Collected data –
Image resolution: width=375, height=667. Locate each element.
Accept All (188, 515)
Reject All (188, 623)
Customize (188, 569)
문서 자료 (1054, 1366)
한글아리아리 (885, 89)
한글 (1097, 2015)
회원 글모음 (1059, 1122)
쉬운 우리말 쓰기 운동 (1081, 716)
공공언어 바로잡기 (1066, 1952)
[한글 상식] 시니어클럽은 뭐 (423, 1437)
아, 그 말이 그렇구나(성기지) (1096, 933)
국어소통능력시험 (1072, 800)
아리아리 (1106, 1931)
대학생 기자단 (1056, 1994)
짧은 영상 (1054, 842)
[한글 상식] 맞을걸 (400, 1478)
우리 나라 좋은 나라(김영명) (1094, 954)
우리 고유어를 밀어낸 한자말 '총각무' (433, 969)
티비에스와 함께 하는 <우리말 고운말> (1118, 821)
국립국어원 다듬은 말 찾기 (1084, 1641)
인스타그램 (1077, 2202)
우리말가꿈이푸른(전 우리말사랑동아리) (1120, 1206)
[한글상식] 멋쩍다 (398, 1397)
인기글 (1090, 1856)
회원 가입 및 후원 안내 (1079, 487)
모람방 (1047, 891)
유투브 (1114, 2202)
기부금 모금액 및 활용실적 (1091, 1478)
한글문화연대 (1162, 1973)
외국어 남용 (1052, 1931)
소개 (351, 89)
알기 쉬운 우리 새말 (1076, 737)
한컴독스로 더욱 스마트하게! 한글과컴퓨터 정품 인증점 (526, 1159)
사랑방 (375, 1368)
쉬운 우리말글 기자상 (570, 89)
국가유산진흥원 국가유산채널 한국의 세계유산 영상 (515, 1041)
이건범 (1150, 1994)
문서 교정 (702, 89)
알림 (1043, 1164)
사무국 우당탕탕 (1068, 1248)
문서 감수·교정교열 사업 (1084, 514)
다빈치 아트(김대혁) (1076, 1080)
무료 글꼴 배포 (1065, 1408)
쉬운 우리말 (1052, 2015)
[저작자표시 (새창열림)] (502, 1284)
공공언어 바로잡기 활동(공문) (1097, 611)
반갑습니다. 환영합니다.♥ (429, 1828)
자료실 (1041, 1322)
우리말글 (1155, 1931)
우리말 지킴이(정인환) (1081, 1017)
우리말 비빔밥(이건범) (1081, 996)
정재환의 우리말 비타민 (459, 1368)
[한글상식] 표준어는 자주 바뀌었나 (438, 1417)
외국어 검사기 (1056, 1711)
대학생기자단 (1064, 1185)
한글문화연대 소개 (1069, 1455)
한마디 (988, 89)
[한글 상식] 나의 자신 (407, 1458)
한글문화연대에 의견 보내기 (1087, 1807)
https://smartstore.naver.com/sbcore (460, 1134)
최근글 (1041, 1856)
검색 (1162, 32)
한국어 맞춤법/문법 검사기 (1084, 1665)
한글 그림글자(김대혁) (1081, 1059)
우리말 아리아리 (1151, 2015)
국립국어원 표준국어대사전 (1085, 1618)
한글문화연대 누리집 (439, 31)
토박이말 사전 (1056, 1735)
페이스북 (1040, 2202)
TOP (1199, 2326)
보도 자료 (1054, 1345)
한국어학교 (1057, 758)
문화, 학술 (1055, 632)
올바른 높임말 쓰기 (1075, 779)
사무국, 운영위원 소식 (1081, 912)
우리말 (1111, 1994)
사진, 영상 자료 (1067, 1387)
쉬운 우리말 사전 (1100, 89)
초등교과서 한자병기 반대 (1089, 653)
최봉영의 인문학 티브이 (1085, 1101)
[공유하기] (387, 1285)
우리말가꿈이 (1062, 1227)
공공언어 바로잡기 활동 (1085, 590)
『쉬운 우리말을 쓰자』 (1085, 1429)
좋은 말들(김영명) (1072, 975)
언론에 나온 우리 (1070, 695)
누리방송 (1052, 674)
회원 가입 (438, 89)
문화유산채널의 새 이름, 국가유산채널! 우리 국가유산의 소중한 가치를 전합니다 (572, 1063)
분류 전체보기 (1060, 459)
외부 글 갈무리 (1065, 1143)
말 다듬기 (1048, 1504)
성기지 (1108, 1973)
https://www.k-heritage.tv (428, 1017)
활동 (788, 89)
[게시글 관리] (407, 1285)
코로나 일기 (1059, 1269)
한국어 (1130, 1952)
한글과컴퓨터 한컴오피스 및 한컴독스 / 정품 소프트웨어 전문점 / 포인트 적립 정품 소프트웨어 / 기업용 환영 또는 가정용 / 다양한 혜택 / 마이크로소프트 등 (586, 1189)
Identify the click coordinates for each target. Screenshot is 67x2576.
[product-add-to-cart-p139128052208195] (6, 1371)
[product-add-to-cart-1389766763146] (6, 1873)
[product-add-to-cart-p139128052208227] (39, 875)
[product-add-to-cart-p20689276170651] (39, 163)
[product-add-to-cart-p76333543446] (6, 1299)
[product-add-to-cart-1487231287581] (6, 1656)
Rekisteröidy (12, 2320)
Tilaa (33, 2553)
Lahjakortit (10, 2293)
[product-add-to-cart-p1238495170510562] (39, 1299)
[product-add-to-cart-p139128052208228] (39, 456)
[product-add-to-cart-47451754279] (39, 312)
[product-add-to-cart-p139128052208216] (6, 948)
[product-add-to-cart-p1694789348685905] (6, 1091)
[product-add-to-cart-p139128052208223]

Exercise requirements – Of the entries above, repeat exactly the lines between the line with "쉬운 우리말 사전 (1100, 89)" and the line with "[product-add-to-cart-p139128052208216] (6, 948)", inclusive, and no others.

Exercise result –
쉬운 우리말 사전 (1100, 89)
초등교과서 한자병기 반대 (1089, 653)
최봉영의 인문학 티브이 (1085, 1101)
[공유하기] (387, 1285)
우리말가꿈이 (1062, 1227)
공공언어 바로잡기 활동 (1085, 590)
『쉬운 우리말을 쓰자』 (1085, 1429)
좋은 말들(김영명) (1072, 975)
언론에 나온 우리 (1070, 695)
누리방송 (1052, 674)
회원 가입 (438, 89)
문화유산채널의 새 이름, 국가유산채널! 우리 국가유산의 소중한 가치를 전합니다 (572, 1063)
분류 전체보기 (1060, 459)
외부 글 갈무리 (1065, 1143)
말 다듬기 (1048, 1504)
성기지 (1108, 1973)
https://www.k-heritage.tv (428, 1017)
활동 (788, 89)
[게시글 관리] (407, 1285)
코로나 일기 (1059, 1269)
한국어 (1130, 1952)
한글과컴퓨터 한컴오피스 및 한컴독스 / 정품 소프트웨어 전문점 / 포인트 적립 정품 소프트웨어 / 기업용 환영 또는 가정용 / 다양한 혜택 / 마이크로소프트 등 (586, 1189)
Identify the click coordinates for each target. Screenshot is 67x2576.
[product-add-to-cart-p139128052208195] (6, 1371)
[product-add-to-cart-1389766763146] (6, 1873)
[product-add-to-cart-p139128052208227] (39, 875)
[product-add-to-cart-p20689276170651] (39, 163)
[product-add-to-cart-p76333543446] (6, 1299)
[product-add-to-cart-1487231287581] (6, 1656)
Rekisteröidy (12, 2320)
Tilaa (33, 2553)
Lahjakortit (10, 2293)
[product-add-to-cart-p1238495170510562] (39, 1299)
[product-add-to-cart-p139128052208228] (39, 456)
[product-add-to-cart-47451754279] (39, 312)
[product-add-to-cart-p139128052208216] (6, 948)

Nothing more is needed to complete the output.